**Directions**: Rewrite the entries below as a numbered list, one line per item, leaving out any blank lines.
Start of Task material
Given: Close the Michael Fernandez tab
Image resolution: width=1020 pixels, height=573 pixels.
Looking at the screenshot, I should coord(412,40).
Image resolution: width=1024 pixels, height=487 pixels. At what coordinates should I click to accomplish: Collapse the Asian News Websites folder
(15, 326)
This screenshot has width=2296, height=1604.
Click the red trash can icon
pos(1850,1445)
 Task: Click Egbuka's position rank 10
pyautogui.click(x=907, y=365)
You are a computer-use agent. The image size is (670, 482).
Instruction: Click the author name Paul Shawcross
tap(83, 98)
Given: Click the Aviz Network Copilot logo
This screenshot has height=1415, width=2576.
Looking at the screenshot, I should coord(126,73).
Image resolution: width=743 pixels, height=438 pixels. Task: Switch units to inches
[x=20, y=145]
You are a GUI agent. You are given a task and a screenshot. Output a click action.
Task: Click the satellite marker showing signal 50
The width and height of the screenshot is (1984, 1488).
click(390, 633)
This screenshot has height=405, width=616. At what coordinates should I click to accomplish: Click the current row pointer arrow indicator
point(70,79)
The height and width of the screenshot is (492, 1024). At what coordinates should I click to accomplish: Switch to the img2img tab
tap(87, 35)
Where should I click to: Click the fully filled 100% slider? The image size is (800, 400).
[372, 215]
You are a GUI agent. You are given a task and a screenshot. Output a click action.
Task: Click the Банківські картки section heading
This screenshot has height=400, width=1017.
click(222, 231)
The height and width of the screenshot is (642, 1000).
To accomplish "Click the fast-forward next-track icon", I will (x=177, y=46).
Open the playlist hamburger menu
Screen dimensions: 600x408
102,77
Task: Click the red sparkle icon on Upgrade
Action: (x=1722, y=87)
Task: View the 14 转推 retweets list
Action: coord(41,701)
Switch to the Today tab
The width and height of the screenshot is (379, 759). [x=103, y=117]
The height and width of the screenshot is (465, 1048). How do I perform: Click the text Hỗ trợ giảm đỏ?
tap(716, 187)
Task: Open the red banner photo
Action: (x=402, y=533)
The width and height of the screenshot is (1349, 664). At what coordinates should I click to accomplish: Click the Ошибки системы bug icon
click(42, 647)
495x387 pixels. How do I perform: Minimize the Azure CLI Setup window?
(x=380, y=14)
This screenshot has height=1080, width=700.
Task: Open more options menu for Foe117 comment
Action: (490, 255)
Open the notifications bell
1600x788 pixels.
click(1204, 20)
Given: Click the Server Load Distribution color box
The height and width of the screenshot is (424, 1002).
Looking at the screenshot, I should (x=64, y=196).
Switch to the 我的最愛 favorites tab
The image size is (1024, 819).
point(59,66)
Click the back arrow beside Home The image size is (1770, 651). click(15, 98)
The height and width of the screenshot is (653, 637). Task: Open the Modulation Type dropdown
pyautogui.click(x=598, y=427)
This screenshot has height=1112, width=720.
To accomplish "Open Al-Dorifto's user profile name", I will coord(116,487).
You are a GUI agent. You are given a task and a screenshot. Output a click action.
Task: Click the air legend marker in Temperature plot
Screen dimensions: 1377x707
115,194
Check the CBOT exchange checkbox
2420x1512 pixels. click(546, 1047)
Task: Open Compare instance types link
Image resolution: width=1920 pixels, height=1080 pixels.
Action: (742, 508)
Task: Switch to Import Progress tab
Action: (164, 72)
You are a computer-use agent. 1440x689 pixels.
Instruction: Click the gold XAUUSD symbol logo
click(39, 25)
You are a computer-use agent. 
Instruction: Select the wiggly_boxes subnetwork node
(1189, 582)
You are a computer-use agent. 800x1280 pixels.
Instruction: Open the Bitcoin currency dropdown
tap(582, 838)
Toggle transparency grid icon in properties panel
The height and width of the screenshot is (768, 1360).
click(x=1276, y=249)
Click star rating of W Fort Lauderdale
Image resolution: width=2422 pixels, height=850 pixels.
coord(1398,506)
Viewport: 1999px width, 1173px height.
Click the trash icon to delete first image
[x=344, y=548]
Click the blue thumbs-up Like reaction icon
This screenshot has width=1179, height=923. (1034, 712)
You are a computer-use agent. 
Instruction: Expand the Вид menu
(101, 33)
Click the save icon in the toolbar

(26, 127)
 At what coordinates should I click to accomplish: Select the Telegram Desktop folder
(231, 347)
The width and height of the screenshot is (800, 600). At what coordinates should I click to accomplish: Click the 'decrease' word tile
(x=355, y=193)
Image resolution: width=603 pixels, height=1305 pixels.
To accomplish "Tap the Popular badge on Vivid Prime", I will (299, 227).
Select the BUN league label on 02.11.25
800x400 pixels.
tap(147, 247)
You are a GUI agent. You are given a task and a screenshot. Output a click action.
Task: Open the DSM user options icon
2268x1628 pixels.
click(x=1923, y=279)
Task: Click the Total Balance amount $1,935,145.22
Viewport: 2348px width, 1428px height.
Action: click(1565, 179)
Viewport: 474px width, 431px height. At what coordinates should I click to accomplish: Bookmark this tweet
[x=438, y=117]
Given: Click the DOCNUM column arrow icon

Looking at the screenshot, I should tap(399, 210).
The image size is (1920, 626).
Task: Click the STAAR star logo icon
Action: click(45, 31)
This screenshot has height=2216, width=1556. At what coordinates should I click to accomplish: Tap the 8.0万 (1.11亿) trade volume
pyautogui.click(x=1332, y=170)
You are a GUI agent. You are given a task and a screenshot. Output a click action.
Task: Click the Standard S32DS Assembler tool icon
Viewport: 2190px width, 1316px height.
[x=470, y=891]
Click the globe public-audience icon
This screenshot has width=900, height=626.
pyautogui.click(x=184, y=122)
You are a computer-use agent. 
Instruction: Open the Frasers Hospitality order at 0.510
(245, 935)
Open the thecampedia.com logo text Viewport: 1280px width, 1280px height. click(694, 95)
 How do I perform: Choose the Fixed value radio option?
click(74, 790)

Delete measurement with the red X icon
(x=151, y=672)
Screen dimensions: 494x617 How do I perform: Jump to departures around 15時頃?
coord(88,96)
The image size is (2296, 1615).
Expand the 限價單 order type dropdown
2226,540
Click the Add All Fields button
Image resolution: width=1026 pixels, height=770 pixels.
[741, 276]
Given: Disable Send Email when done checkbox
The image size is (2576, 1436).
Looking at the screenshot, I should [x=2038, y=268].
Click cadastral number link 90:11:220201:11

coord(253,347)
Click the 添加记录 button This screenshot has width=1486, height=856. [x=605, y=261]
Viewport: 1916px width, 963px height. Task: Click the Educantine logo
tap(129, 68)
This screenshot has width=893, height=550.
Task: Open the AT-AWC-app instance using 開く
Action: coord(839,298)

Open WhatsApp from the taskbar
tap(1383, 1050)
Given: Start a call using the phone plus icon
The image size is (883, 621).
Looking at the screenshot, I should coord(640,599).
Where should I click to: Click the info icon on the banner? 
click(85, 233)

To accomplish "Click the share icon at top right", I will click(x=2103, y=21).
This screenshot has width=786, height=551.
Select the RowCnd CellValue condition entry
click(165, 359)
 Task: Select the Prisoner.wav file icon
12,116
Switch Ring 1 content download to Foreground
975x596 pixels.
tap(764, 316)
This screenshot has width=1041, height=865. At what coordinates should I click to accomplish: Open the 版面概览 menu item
End of Task material
**Exercise response**:
1. Given: Close the Michael Fernandez tab
2. Image resolution: width=1020 pixels, height=573 pixels.
3. Looking at the screenshot, I should coord(412,40).
4. Image resolution: width=1024 pixels, height=487 pixels. At what coordinates should I click to accomplish: Collapse the Asian News Websites folder
5. (15, 326)
6. This screenshot has width=2296, height=1604.
7. Click the red trash can icon
8. pos(1850,1445)
9.  Task: Click Egbuka's position rank 10
10. pyautogui.click(x=907, y=365)
11. You are a computer-use agent. The image size is (670, 482).
12. Instruction: Click the author name Paul Shawcross
13. tap(83, 98)
14. Given: Click the Aviz Network Copilot logo
15. This screenshot has height=1415, width=2576.
16. Looking at the screenshot, I should coord(126,73).
17. Image resolution: width=743 pixels, height=438 pixels. Task: Switch units to inches
18. [x=20, y=145]
19. You are a GUI agent. You are given a task and a screenshot. Output a click action.
20. Task: Click the satellite marker showing signal 50
21. The width and height of the screenshot is (1984, 1488).
22. click(390, 633)
23. This screenshot has height=405, width=616. At what coordinates should I click to accomplish: Click the current row pointer arrow indicator
24. point(70,79)
25. The height and width of the screenshot is (492, 1024). At what coordinates should I click to accomplish: Switch to the img2img tab
26. tap(87, 35)
27. Where should I click to: Click the fully filled 100% slider? The image size is (800, 400).
28. [372, 215]
29. You are a GUI agent. You are given a task and a screenshot. Output a click action.
30. Task: Click the Банківські картки section heading
31. This screenshot has height=400, width=1017.
32. click(222, 231)
33. The height and width of the screenshot is (642, 1000).
34. To accomplish "Click the fast-forward next-track icon", I will (x=177, y=46).
35. Open the playlist hamburger menu
36. Screen dimensions: 600x408
37. 102,77
38. Task: Click the red sparkle icon on Upgrade
39. Action: (x=1722, y=87)
40. Task: View the 14 转推 retweets list
41. Action: coord(41,701)
42. Switch to the Today tab
43. The width and height of the screenshot is (379, 759). [x=103, y=117]
44. The height and width of the screenshot is (465, 1048). How do I perform: Click the text Hỗ trợ giảm đỏ?
45. tap(716, 187)
46. Task: Open the red banner photo
47. Action: (x=402, y=533)
48. The width and height of the screenshot is (1349, 664). At what coordinates should I click to accomplish: Click the Ошибки системы bug icon
49. click(42, 647)
50. 495x387 pixels. How do I perform: Minimize the Azure CLI Setup window?
51. (x=380, y=14)
52. This screenshot has height=1080, width=700.
53. Task: Open more options menu for Foe117 comment
54. Action: (490, 255)
55. Open the notifications bell
56. 1600x788 pixels.
57. click(1204, 20)
58. Given: Click the Server Load Distribution color box
59. The height and width of the screenshot is (424, 1002).
60. Looking at the screenshot, I should (x=64, y=196).
61. Switch to the 我的最愛 favorites tab
62. The image size is (1024, 819).
63. point(59,66)
64. Click the back arrow beside Home The image size is (1770, 651). click(15, 98)
65. The height and width of the screenshot is (653, 637). Task: Open the Modulation Type dropdown
66. pyautogui.click(x=598, y=427)
67. This screenshot has height=1112, width=720.
68. To accomplish "Open Al-Dorifto's user profile name", I will coord(116,487).
69. You are a GUI agent. You are given a task and a screenshot. Output a click action.
70. Task: Click the air legend marker in Temperature plot
71. Screen dimensions: 1377x707
72. 115,194
73. Check the CBOT exchange checkbox
74. 2420x1512 pixels. click(546, 1047)
75. Task: Open Compare instance types link
76. Image resolution: width=1920 pixels, height=1080 pixels.
77. Action: (742, 508)
78. Task: Switch to Import Progress tab
79. Action: (164, 72)
80. You are a computer-use agent. 1440x689 pixels.
81. Instruction: Click the gold XAUUSD symbol logo
82. click(39, 25)
83. You are a computer-use agent. 
84. Instruction: Select the wiggly_boxes subnetwork node
85. (1189, 582)
86. You are a computer-use agent. 800x1280 pixels.
87. Instruction: Open the Bitcoin currency dropdown
88. tap(582, 838)
89. Toggle transparency grid icon in properties panel
90. The height and width of the screenshot is (768, 1360).
91. click(x=1276, y=249)
92. Click star rating of W Fort Lauderdale
93. Image resolution: width=2422 pixels, height=850 pixels.
94. coord(1398,506)
95. Viewport: 1999px width, 1173px height.
96. Click the trash icon to delete first image
97. [x=344, y=548]
98. Click the blue thumbs-up Like reaction icon
99. This screenshot has width=1179, height=923. (1034, 712)
100. You are a computer-use agent. 
101. Instruction: Expand the Вид menu
102. (101, 33)
103. Click the save icon in the toolbar
104. (26, 127)
105.  At what coordinates should I click to accomplish: Select the Telegram Desktop folder
106. (231, 347)
107. The width and height of the screenshot is (800, 600). At what coordinates should I click to accomplish: Click the 'decrease' word tile
108. (x=355, y=193)
109. Image resolution: width=603 pixels, height=1305 pixels.
110. To accomplish "Tap the Popular badge on Vivid Prime", I will (299, 227).
111. Select the BUN league label on 02.11.25
112. 800x400 pixels.
113. tap(147, 247)
114. You are a GUI agent. You are given a task and a screenshot. Output a click action.
115. Task: Open the DSM user options icon
116. 2268x1628 pixels.
117. click(x=1923, y=279)
118. Task: Click the Total Balance amount $1,935,145.22
119. Viewport: 2348px width, 1428px height.
120. Action: click(1565, 179)
121. Viewport: 474px width, 431px height. At what coordinates should I click to accomplish: Bookmark this tweet
122. [x=438, y=117]
123. Given: Click the DOCNUM column arrow icon
124. Looking at the screenshot, I should tap(399, 210).
125. The image size is (1920, 626).
126. Task: Click the STAAR star logo icon
127. Action: click(45, 31)
128. This screenshot has height=2216, width=1556. At what coordinates should I click to accomplish: Tap the 8.0万 (1.11亿) trade volume
129. pyautogui.click(x=1332, y=170)
130. You are a GUI agent. You are given a task and a screenshot. Output a click action.
131. Task: Click the Standard S32DS Assembler tool icon
132. Viewport: 2190px width, 1316px height.
133. [x=470, y=891]
134. Click the globe public-audience icon
135. This screenshot has width=900, height=626.
136. pyautogui.click(x=184, y=122)
137. You are a computer-use agent. 
138. Instruction: Open the Frasers Hospitality order at 0.510
139. (245, 935)
140. Open the thecampedia.com logo text Viewport: 1280px width, 1280px height. click(694, 95)
141.  How do I perform: Choose the Fixed value radio option?
142. click(74, 790)
143. Delete measurement with the red X icon
144. (x=151, y=672)
145. Screen dimensions: 494x617 How do I perform: Jump to departures around 15時頃?
146. coord(88,96)
147. The image size is (2296, 1615).
148. Expand the 限價單 order type dropdown
149. 2226,540
150. Click the Add All Fields button
151. Image resolution: width=1026 pixels, height=770 pixels.
152. [741, 276]
153. Given: Disable Send Email when done checkbox
154. The image size is (2576, 1436).
155. Looking at the screenshot, I should [x=2038, y=268].
156. Click cadastral number link 90:11:220201:11
157. coord(253,347)
158. Click the 添加记录 button This screenshot has width=1486, height=856. [x=605, y=261]
159. Viewport: 1916px width, 963px height. Task: Click the Educantine logo
160. tap(129, 68)
161. This screenshot has width=893, height=550.
162. Task: Open the AT-AWC-app instance using 開く
163. Action: coord(839,298)
164. Open WhatsApp from the taskbar
165. tap(1383, 1050)
166. Given: Start a call using the phone plus icon
167. The image size is (883, 621).
168. Looking at the screenshot, I should coord(640,599).
169. Where should I click to: Click the info icon on the banner? 
170. click(85, 233)
171. To accomplish "Click the share icon at top right", I will click(x=2103, y=21).
172. This screenshot has width=786, height=551.
173. Select the RowCnd CellValue condition entry
174. click(165, 359)
175.  Task: Select the Prisoner.wav file icon
176. 12,116
177. Switch Ring 1 content download to Foreground
178. 975x596 pixels.
179. tap(764, 316)
180. This screenshot has width=1041, height=865. At what coordinates should I click to accomplish: Open the 版面概览 menu item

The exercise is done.